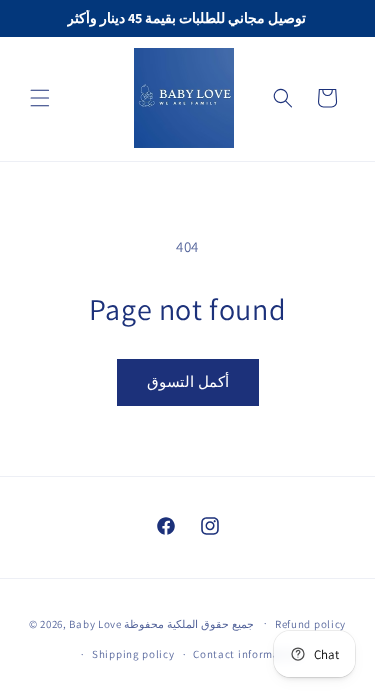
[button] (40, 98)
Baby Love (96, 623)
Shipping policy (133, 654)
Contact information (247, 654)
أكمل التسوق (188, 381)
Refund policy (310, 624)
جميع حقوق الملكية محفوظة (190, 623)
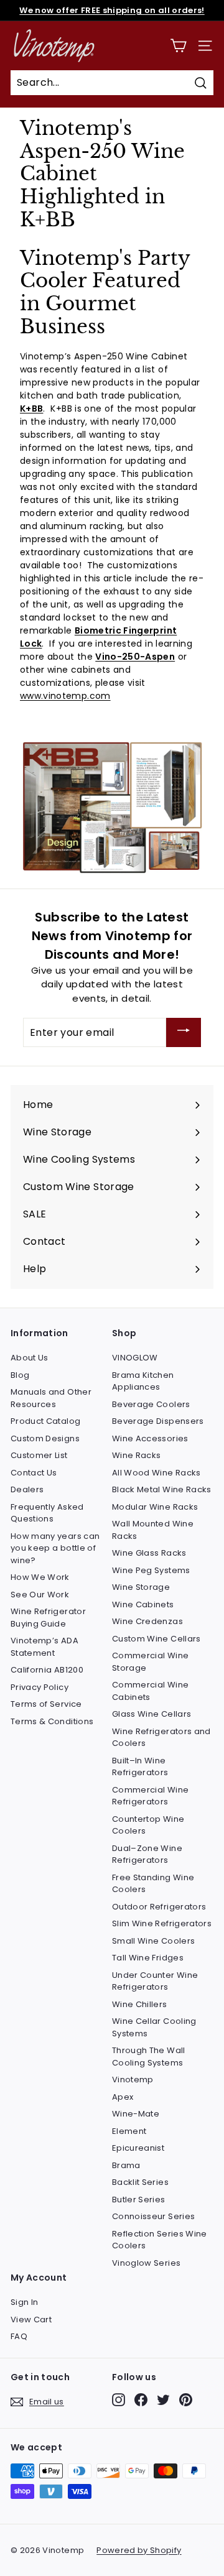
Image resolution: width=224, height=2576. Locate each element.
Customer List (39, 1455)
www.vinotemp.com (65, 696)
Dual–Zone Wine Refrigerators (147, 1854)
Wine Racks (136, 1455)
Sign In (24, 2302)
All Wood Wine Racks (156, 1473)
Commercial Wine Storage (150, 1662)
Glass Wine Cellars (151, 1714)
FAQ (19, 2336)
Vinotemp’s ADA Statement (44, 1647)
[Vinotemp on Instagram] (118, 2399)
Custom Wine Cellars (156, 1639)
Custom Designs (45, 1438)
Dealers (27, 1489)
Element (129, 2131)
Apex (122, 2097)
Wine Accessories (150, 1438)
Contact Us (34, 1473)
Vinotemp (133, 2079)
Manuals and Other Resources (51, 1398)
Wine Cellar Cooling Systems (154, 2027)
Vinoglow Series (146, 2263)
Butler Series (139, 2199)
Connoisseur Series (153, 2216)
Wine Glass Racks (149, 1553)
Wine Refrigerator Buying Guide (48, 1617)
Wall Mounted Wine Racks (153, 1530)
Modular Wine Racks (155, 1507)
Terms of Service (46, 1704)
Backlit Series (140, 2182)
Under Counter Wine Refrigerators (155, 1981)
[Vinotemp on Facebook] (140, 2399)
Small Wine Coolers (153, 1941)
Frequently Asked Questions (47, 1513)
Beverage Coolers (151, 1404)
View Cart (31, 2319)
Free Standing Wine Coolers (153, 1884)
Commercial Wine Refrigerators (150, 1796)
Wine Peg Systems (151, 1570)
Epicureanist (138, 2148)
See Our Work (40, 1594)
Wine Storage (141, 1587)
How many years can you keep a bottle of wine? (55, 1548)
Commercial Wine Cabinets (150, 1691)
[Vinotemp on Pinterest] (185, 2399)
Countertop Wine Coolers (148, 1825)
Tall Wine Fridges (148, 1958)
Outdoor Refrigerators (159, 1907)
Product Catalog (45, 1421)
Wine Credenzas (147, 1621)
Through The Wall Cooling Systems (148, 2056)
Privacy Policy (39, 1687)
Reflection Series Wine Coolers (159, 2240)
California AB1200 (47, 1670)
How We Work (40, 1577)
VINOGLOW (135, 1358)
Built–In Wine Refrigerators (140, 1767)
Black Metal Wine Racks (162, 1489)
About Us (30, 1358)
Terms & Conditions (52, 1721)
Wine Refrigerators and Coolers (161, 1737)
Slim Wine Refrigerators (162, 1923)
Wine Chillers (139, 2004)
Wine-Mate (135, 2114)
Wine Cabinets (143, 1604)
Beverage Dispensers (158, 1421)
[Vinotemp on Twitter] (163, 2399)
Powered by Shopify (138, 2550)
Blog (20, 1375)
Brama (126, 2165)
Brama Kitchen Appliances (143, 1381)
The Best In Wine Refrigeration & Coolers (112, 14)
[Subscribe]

Task prompt: Report every line of the preceding listing where the string "Coolers" occurs.

Answer to this problem:
Small Wine Coolers (153, 1941)
Beverage Coolers (151, 1404)
Free Standing Wine Coolers (153, 1884)
Countertop Wine Coolers (148, 1825)
Reflection Series Wine Coolers (159, 2240)
Wine Refrigerators and Coolers (161, 1737)
The Best In Wine Refrigeration & Coolers (112, 14)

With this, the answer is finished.